Supongo que para cualquier conocedor del Museo Nacional de Escultura, vallisoletano o no, debe resultar difícil imaginar las grandes obras de Berruguete, Juni, Gregorio Fernández y tantos otros separadas del edificio de San Gregorio, que desde 1933 las albergaba; efectivamente, en pocas ocasiones arquitectura y arte mueble, continente y contenido, habían logrado una adecuación, una compenetración semejante. Sin embargo, el museo que ahora, temporalmente y mientras San Gregorio se remoza y adecua a las exigencias de la museística actual, se muestra en Villena es tan atractivo, o incluso más, que el anterior.
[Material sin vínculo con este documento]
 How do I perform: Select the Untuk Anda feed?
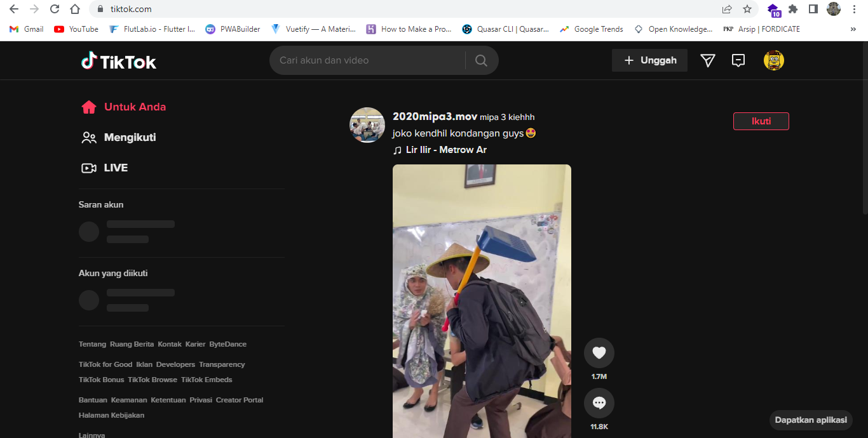[135, 107]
Es verdad que limitaciones de espacio han obligado a prescindir de algunas piezas -así, es posible que algunos echen de menos la grandiosa Sillería de San Benito, pero es bueno saber que su ausencia se está aprovechando para su restauración-, pero también es cierto que se exponen piezas hasta ahora no vistas, al menos de modo permanente, y varias recientemente adquiridas, como el extraordinario grupo, en mármol, de la Virgen con el Niño, de F. Vigarny.

Tras una primera sala en la que se han concentrado las mejores obras de época medieval, el protagonismo corresponde a Berruguete, como escultor y pintor; un artista tan innovador en su tiempo no podía por menos que adaptarse magistralmente al nuevo espacio. Viene luego la reposada grandeza de Juni a llenar un ámbito presidido por su Entierro de Cristo, tan real y tan teatral al mismo tiempo, pero donde destaca especialmente, a mi juicio, el magnífico Crucificado. Compartiendo sala con la majestuosa y tanto tiempo escondida Asunción de T. Willeboirts Bosschaert, está el mejor Gregorio Fernández, destacando su espléndido Bautismo de Cristo, recién restaurado, o la Piedad y el Camino del Calvario, exponentes de su producción procesional y teatral, limpiamente exhibidas.

Martínez Montañés y Alonso Cano capitanean la sala dedicada a la escuela andaluza, donde se luce también un magnífico San Ignacio, de Roldán. Ya en la segunda planta, alterado por exigencias de tamaño y peso de algunas obras el rígido discurso cronológico, entramos de nuevo en el Renacimiento. Con las piezas escultóricas renacentistas alternan algunas de la mejores pinturas de la colección, como el solemne Calvario, de Antonio Moro, o la deslumbrante Anunciación, de Gregorio Martínez, y, en el barroco, el Heráclito y Demócrito de Rubens se rodea de otras obras españolas y flamencas. Como colofón, el siglo XVIII muestra la versatilidad de su sentimiento en el que caben por igual el dramatismo de la Cabeza de San Pablo, de Villabrille y Ron; la primorosa elegancia de la Inmaculada, de Pedro de Sierra, y los dos conjuntos de pequeña escultura que forman el deslumbrante Belén napolitano.

María Antonia Fernández del Hoyo es profesora titular de Historia del Arte de la Universidad de Valladolid.